Big data – and the way organizations manage and derive insight from it – is changing the way the world uses business information. To stay relevant, its integration needs to work with many different types and sources. While operating at different latencies – from real-time to streaming.
Wondering how to build a world-class analytics organization? Make sure the information is reliable. Empower data-driven decisions across lines of business. Drive the strategy. And know how to wring every last bit of value out of it.
Cloud, containers, and on-demand compute power – a SAS survey of more than 1,000 organizations explore technology adoption. Illustrating how embracing specific approaches positions you to successfully evolve your analytics ecosystems. See more details on the New Analytics Ecosystem.
But, is the term “data lake” just marketing hype? Or a new name for a data warehouse? On that note, Phil Simon sets the record straight about what a data lake is, how it works, and when you might need one in this article.
What is Big Data?
More often, big data is a term that describes the large volume of data – both structured and unstructured – that inundates a business on a day-to-day basis. But, it’s not the amount of it that’s important. Rather, it’s what organizations do with that which matters. Bearing in mind, it can be analyzed for insights that lead to better decisions and strategic business moves.
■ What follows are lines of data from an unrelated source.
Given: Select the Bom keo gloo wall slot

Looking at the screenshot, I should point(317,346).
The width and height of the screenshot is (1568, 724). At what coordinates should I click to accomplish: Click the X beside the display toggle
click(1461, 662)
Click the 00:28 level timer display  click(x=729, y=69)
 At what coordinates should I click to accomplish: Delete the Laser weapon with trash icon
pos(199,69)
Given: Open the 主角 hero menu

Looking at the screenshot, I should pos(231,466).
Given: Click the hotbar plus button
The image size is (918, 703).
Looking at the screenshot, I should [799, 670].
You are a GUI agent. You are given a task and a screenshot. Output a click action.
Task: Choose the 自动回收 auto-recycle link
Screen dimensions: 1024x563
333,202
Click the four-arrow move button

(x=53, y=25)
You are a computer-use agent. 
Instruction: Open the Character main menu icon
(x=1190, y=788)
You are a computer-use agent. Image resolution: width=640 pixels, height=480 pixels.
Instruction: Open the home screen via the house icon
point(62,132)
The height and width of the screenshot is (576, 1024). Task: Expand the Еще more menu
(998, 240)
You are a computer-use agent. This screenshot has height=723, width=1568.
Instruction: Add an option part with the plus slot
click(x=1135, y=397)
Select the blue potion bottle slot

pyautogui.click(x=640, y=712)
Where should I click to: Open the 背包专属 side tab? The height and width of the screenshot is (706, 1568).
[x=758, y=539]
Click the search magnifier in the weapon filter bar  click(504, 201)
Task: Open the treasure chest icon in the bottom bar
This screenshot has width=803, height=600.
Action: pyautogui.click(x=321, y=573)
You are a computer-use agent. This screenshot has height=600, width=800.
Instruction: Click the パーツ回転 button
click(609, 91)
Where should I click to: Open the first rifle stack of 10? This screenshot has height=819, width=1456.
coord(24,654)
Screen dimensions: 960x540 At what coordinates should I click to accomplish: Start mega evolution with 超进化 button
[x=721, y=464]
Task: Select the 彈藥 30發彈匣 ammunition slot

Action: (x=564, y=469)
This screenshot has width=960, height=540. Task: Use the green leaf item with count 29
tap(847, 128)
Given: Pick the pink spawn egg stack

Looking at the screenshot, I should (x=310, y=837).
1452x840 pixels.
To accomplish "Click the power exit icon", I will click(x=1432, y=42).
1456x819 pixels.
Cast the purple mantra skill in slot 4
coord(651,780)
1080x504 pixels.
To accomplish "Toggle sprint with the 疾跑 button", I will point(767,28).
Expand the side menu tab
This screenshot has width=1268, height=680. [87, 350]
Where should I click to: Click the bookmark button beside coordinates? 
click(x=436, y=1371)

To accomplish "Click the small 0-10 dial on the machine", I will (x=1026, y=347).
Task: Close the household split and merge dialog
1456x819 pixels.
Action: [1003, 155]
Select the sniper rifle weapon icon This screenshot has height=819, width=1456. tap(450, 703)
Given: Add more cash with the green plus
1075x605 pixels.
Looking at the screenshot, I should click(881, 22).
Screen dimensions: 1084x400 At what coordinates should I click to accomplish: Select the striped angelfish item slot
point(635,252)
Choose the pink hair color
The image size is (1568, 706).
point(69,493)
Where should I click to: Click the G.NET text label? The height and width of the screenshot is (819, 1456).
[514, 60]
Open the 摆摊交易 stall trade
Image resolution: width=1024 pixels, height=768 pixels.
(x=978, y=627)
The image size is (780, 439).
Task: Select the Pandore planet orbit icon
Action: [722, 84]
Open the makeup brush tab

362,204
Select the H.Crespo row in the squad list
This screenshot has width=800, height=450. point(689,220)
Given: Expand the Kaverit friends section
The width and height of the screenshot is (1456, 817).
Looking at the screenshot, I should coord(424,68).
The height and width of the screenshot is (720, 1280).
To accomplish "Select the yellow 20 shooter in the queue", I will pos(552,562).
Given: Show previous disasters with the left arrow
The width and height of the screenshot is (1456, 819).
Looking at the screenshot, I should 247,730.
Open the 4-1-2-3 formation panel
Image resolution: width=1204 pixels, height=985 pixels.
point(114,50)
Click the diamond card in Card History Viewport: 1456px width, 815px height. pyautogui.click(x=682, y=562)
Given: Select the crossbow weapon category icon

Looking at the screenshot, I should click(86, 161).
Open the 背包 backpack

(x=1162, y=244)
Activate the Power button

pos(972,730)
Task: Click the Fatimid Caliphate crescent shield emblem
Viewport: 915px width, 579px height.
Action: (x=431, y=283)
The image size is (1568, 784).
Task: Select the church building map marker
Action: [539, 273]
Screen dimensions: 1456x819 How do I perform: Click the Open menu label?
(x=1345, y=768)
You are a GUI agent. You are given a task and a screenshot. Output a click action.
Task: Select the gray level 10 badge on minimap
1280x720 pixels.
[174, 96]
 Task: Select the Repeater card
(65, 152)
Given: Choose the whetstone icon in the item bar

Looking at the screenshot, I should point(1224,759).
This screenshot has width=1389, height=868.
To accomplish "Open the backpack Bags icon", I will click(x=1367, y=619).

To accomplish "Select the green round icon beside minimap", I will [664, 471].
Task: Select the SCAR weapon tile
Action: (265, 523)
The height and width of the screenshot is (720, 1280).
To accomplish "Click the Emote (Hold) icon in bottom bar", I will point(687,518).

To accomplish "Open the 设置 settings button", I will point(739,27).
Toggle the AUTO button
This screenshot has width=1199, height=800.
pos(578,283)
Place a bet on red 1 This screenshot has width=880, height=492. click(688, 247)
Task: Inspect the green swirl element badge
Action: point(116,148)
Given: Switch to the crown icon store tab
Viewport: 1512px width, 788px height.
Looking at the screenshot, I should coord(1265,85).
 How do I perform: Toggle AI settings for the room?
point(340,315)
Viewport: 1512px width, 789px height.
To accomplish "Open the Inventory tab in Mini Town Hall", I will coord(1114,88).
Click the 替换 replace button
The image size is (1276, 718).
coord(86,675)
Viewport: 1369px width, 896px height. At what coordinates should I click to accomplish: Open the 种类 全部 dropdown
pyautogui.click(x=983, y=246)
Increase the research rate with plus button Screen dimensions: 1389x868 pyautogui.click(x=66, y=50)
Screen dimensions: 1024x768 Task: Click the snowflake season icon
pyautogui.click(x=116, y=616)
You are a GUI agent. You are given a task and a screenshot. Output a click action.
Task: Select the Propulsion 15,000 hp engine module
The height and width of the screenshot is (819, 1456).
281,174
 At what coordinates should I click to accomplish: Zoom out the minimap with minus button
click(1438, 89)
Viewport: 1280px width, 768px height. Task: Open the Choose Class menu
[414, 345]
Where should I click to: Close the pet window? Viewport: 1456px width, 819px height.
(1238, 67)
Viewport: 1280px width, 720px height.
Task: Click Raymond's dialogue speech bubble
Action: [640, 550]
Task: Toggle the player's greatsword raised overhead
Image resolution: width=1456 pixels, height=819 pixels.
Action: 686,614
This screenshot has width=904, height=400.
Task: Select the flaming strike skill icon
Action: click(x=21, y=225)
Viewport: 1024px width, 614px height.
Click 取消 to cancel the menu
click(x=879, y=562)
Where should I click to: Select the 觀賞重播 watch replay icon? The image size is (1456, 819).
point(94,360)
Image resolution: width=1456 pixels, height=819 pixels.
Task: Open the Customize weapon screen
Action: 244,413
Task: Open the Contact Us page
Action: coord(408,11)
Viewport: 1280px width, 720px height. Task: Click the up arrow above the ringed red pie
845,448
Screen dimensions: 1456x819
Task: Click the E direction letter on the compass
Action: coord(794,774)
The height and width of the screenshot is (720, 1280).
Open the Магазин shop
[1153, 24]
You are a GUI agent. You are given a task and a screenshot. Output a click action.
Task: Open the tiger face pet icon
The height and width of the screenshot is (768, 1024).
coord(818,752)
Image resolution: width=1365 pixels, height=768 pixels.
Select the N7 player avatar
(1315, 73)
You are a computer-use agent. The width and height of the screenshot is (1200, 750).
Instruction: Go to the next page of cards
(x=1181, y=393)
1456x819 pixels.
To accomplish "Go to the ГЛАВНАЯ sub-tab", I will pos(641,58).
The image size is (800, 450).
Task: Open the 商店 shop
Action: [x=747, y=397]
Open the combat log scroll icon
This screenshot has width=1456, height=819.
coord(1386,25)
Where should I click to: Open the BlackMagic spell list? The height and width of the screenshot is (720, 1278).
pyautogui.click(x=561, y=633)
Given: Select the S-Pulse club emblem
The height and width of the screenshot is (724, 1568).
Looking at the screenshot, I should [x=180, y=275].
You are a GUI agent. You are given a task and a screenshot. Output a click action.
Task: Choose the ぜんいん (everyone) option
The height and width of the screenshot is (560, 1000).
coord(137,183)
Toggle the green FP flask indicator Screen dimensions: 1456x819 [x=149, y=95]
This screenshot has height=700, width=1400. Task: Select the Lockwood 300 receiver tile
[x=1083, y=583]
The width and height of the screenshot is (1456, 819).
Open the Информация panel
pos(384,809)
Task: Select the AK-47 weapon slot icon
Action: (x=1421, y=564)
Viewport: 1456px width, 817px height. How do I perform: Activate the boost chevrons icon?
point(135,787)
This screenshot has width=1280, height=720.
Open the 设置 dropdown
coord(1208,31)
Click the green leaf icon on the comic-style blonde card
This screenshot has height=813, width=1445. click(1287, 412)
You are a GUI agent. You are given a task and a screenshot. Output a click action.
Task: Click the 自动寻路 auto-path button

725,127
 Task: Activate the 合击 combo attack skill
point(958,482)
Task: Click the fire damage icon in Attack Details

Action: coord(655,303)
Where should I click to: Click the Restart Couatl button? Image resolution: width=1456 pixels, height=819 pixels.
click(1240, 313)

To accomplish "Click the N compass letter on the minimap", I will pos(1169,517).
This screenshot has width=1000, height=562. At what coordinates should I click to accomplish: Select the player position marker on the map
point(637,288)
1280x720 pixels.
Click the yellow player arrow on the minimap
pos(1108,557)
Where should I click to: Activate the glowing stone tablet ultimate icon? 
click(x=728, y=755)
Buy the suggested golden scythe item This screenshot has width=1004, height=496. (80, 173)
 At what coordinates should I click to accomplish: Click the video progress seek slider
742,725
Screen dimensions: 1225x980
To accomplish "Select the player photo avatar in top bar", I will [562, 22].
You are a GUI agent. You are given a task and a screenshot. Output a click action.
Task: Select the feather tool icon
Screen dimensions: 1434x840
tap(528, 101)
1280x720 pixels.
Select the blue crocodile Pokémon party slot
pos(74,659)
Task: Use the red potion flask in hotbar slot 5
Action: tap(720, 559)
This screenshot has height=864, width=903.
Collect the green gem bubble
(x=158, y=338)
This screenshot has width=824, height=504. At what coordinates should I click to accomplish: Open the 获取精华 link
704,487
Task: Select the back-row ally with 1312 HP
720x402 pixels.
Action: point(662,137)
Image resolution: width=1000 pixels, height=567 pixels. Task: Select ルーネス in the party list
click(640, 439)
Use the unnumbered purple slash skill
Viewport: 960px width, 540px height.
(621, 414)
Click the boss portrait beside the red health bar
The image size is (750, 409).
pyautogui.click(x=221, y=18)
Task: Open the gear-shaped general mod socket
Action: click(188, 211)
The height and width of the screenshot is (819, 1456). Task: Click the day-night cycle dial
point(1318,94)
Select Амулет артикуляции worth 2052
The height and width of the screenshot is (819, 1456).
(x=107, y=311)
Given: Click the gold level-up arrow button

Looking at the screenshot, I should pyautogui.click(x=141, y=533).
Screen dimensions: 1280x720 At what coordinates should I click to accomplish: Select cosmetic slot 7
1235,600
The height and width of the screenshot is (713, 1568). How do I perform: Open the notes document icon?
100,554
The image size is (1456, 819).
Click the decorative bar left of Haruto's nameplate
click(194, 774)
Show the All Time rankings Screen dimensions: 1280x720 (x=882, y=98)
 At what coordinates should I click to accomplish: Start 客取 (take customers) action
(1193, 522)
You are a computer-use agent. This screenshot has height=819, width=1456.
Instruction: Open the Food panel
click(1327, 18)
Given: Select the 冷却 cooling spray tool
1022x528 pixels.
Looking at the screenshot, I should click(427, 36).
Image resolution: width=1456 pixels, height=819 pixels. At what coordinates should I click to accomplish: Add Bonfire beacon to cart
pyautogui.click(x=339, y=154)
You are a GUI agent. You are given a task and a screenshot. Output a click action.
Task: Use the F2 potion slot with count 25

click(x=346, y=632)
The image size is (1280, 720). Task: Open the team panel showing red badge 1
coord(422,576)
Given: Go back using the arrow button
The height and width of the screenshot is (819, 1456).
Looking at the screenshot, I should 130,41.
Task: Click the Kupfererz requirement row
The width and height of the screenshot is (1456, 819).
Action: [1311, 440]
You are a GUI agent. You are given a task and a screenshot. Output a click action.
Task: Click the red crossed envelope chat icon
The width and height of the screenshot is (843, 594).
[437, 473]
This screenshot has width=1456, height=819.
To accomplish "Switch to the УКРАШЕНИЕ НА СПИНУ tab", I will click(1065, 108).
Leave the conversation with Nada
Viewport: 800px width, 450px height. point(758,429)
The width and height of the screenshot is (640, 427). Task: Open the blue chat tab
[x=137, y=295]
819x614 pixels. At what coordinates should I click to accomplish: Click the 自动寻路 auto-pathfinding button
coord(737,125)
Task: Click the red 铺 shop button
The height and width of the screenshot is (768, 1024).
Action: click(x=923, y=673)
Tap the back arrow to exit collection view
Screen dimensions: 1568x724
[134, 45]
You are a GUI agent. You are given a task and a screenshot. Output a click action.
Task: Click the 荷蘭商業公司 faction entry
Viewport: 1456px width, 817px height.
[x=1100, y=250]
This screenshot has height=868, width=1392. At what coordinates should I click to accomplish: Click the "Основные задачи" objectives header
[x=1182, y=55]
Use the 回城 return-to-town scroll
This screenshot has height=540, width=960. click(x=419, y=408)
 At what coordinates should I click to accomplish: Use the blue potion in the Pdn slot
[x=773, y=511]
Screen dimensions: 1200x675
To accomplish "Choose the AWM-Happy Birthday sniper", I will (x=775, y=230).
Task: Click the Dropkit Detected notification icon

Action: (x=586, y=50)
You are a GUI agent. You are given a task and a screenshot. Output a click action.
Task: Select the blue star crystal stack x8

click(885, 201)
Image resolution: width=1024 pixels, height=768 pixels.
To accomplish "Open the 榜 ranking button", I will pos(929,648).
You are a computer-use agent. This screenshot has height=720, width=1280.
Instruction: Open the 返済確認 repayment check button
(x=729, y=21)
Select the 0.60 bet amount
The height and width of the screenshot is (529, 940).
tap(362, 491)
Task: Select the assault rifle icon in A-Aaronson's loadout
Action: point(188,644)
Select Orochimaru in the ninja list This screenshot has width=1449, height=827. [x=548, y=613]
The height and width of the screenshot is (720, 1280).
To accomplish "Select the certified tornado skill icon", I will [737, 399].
In other words, the term refers to data that is so large, fast, or complex that it’s difficult or impossible to process using traditional methods. Not forgetting, the act of accessing and storing large amounts of information for analytics has been around a long time.
The large heap of data generated every day is giving rise to the massive information and correct analysis of it is obtaining the need for each organization.
Basically, the concept gained momentum in the early 2000s. When industry analyst Doug Laney articulated the now-mainstream definition where we can summarize it with the seven V’s.
The 7 Vs that defines it include:
- Volume: Organizations collect data from a variety of sources. Including business transactions, smart (IoT) devices, industrial equipment, videos, social media, and more. In the past, storing it would have been a problem – but cheaper storage on platforms like data lakes and Apache Hadoop have eased the burden.
- Velocity: With the growth in the Internet of Everything (IoE), data streams into businesses at an unprecedented speed and must be handled in a timely manner. RFID tags, sensors, and smart meters are driving the need to deal with these torrents in near-real-time.
- Variety: It comes in all types of formats – from structured, numeric data in traditional databases to unstructured text documents. As well as, emails, videos, audios, stock tickers, and financial transactions.
- Variability: The meaning of words in an unstructured format can change based on context.
- Veracity: With many different data types and sources, quality issues invariably pop up in big data sets. Veracity deals with exploring a data set for data quality and systematically cleansing that it can be useful for analysis.
- Visualization: Once it has been analyzed, it needs to be presented in visualization for end-users to understand and act upon.
- Value: It must be combined with rigorous processing and analysis to be useful.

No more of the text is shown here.